## Task
Please answer these questions using the forum thread about Four Seasons fractionals below:
(a) For how many years has zentraveler never won the lottery?
(b) Since what year has RCorsa owned at Punta Mita?
(c) Which weeks does bizaro86 name as very competitive?

## Selected text

# Four Seasons Fractional at Costa Rica or Punta Mita



## TravelTime (Aug 1, 2021)

Does anyone own a Four Seasons fractional in Costa Rica or Punta Mita? If so, can you describe the process for making reservations and the process for exchanging between these two resorts?


----------



## zentraveler (Aug 2, 2021)

Last I knew both of those were lotteries for Four Seasons Aviara owners.  And in 22 years we have never hit the lottery.


----------



## TravelTime (Aug 2, 2021)

zentraveler said:


> Last I knew both of those were lotteries for Four Seasons Aviara owners.  And in 22 years we have never hit the lottery.



Yes but I am asking about if there are any owners of Four Seasons Costa Rica or Four Seasons Punta Mita on TUG. I won the lottery on my first try and loved Four Seasons Costa Rica.


----------



## TravelTime (Aug 17, 2021)

Wondering if there are any Four Seasons fractional owners on TUG for either Costa Rica or Punta Mita? Does anyone know if there are any owners forums outside of TUG for these properties?


----------



## zentraveler (Aug 17, 2021)

I wish . And interested in the answer as well.


----------



## dherring (Aug 22, 2021)

TravelTime said:


> Does anyone own a Four Seasons fractional in Costa Rica or Punta Mita? If so, can you describe the process for making reservations and the process for exchanging between these two resorts?


I have sold multiple resale units at the Four Seasons Punta Mita as well as the Costa Rica property and am acquainted with many owners.

What questions do you have?


----------



## TravelTime (Aug 22, 2021)

dherring said:


> I have sold multiple resale units at the Four Seasons Punta Mita as well as the Costa Rica property and am acquainted with many owners.
> 
> What questions do you have?



Thank you for responding. I am especially interested in learning about the fractional at Four Seasons Costa Rica. Below are some of my questions. When answering, can you indicate whether you are talking about Costa Rica or Punta Mita.

- How happy are owners with their fractional? Are most owners long time owners?
- How easy is it to resell if you no longer want it?
- How easy or hard is it to get the reservation dates you want?
- What are the fractionals at the two properties selling for?
- If you own Costa Rica, how easy is it to exchange into other properties esp into Punta Mita?
- Since you are not allowed to rent at Costa Rica, what do owners do with their time if they can’t visit one year?
- Do most owners of Punta Mita use or rent their time?

Thank you!


----------



## bizaro86 (Aug 22, 2021)

I have never owned Four Seasons, but did take the sales presentation at Punta Mita 12 years ago. We loved the product, but the price is high relative to other timeshare options.

My recollection is that all owners submitted a list of reservation priorities each year, and they went through in a specific order (so everyone got first choice some years). My sense was that some weeks (ie 52, 7) were very competitive and you couldn't count on getting them often.


----------



## RCorsa (Mar 6, 2022)

I own at Punta Mita since 2016.  We absolutely love  it and go at least 3 weeks a year.  Plus it very easy to go to other FS properties as we have been to several (costa rica, Jackson hole and this summer vail)


----------



## dherring (Apr 8, 2022)

RCorsa said:


> I own at Punta Mita since 2016.  We absolutely love  it and go at least 3 weeks a year.  Plus it very easy to go to other FS properties as we have been to several (costa rica, Jackson hole and this summer vail)


We will be trading into Vail in the coming years. How did you like the property?
I own [ ] units at the FSRC Punta Mita as well as Costa Rica and Jackson Hole.

_[*Moderator Note*: Ad-like comments have been deleted because the TUG Posting Rules do not allow advertising in the public forums.] <--SueDonJ_


----------



## T-Dot-Traveller (Apr 8, 2022)

dherring said:


> We will be trading into Vail in the coming years. How did you like the property?
> I own [ ] units at the FSRC Punta Mita as well as Costa Rica and Jackson Hole.
> 
> _[*Moderator Note*: Ad-like comments have been deleted because the TUG Posting Rules do not allow advertising in the public forums.] <--SueDonJ_



You may wish to use Conversation -PM 
to reach @RCorsa that way click on the blue TUG user name & follow the prompts.


----------

## Recorded data
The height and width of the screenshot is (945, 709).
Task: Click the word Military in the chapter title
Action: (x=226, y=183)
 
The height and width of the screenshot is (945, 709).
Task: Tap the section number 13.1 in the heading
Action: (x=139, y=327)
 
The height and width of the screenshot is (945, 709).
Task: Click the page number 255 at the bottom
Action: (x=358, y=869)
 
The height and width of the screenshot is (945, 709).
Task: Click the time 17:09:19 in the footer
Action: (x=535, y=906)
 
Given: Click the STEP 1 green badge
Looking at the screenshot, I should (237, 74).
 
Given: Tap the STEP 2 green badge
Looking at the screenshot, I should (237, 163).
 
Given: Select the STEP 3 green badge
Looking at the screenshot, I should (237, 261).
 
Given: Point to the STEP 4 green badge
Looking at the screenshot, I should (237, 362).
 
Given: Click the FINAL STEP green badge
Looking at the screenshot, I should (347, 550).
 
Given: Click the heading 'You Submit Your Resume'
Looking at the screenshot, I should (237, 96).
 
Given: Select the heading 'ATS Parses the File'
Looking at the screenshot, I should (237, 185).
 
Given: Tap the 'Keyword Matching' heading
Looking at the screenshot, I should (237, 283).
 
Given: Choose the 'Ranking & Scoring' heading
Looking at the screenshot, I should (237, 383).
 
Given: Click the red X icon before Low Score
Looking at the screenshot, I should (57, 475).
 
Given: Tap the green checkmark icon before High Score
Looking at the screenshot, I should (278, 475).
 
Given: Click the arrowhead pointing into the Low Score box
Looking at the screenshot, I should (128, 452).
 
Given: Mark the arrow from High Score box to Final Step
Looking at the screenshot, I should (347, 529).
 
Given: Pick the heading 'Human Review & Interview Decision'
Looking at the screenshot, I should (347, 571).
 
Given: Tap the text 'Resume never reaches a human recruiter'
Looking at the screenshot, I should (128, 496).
...
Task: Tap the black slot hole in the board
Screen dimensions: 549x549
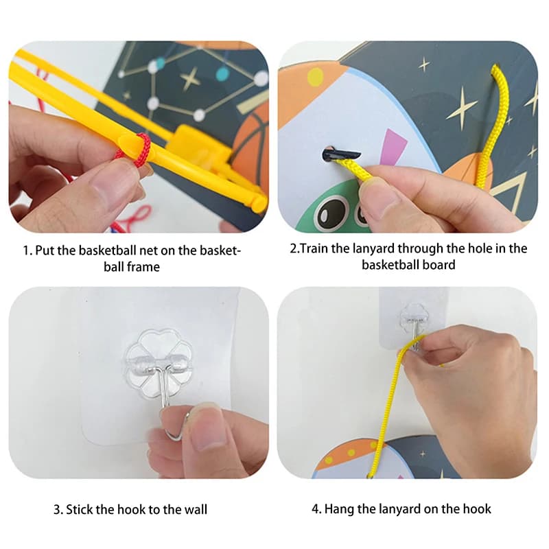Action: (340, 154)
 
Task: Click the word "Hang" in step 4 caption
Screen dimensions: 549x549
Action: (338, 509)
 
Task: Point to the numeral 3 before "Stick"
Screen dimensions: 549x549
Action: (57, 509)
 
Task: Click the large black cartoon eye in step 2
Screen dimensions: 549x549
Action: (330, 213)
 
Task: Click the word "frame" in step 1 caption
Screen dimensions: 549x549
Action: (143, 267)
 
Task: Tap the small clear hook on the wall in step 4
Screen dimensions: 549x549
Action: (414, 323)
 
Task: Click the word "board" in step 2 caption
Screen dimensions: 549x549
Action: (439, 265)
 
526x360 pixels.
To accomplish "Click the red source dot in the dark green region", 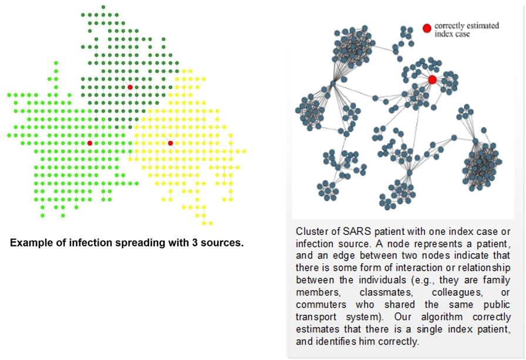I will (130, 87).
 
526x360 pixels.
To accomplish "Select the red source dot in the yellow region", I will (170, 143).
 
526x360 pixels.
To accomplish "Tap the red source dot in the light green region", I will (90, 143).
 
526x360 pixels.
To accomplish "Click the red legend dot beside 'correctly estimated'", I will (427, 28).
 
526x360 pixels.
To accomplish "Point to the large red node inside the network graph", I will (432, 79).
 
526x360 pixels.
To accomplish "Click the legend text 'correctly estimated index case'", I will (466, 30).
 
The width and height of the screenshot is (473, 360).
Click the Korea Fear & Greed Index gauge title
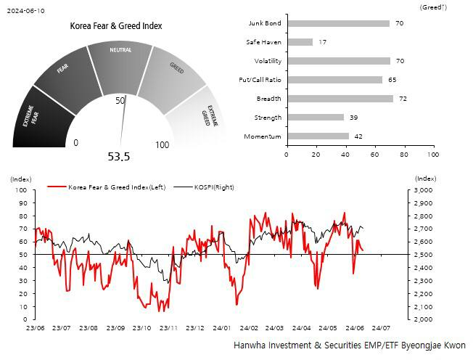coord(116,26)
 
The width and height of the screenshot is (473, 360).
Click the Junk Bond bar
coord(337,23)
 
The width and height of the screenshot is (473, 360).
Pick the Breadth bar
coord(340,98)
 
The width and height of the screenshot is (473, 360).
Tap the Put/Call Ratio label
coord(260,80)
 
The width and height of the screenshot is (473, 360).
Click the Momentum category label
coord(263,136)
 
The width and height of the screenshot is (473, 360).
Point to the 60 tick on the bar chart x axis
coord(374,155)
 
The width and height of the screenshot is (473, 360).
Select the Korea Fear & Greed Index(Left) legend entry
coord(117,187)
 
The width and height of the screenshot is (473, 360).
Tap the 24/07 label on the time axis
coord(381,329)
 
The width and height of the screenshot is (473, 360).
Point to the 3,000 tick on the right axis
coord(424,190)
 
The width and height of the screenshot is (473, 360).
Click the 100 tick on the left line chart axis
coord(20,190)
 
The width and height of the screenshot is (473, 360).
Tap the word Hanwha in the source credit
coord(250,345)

## Solution for this exercise
(a) 22 years
(b) 2016
(c) Weeks 52 and 7